* _Assignment_
In the data below, find every line with the word "dimensions" and copy it.

* _Records provided_
============

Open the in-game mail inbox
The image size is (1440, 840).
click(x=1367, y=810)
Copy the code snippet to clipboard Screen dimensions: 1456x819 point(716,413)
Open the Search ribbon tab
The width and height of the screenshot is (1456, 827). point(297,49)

============

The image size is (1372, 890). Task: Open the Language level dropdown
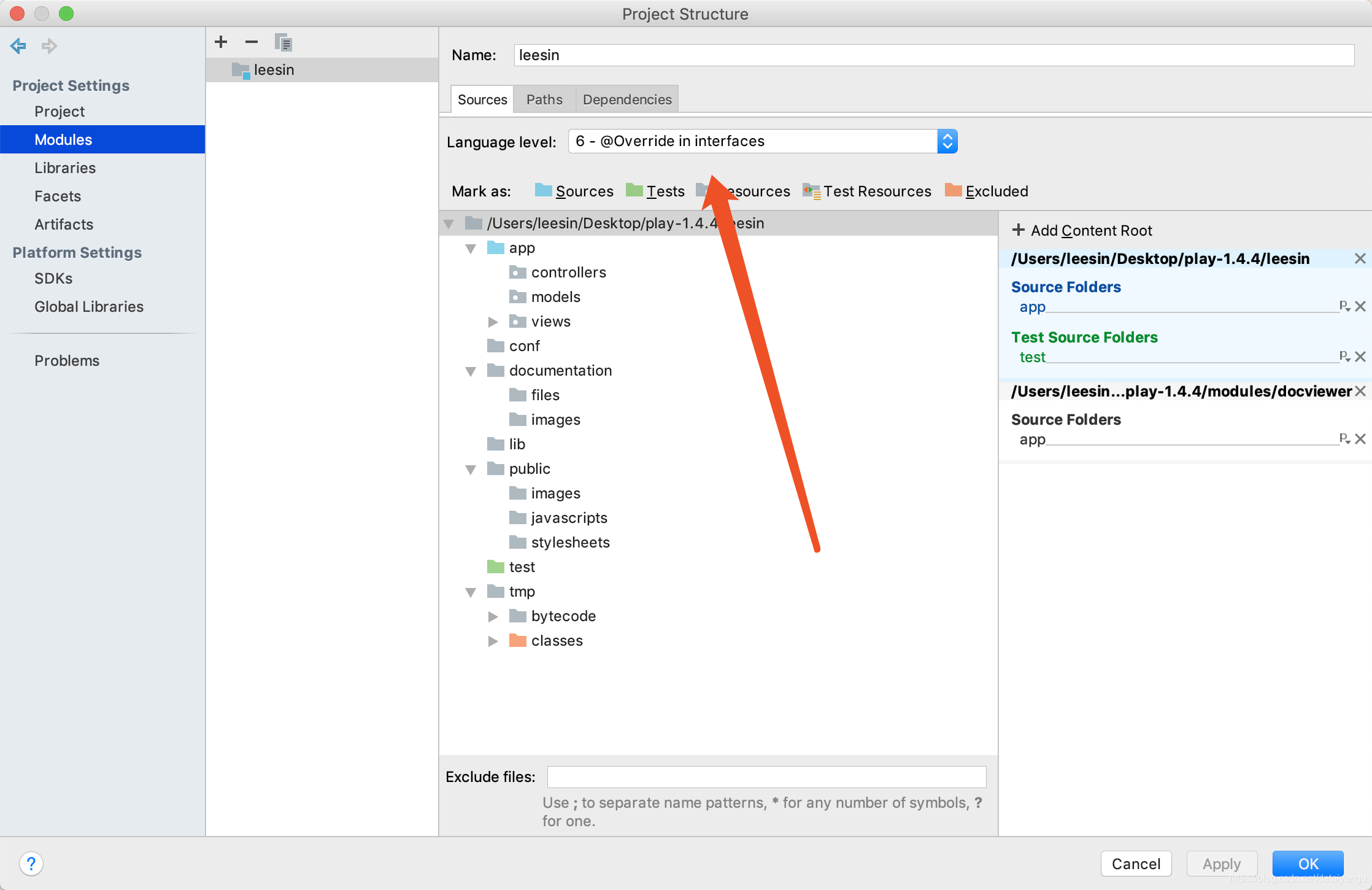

============

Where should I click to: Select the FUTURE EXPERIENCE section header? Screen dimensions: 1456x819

============

* _Output of the exercise_
Copy the code snippet to clipboard Screen dimensions: 1456x819 point(716,413)
Where should I click to: Select the FUTURE EXPERIENCE section header? Screen dimensions: 1456x819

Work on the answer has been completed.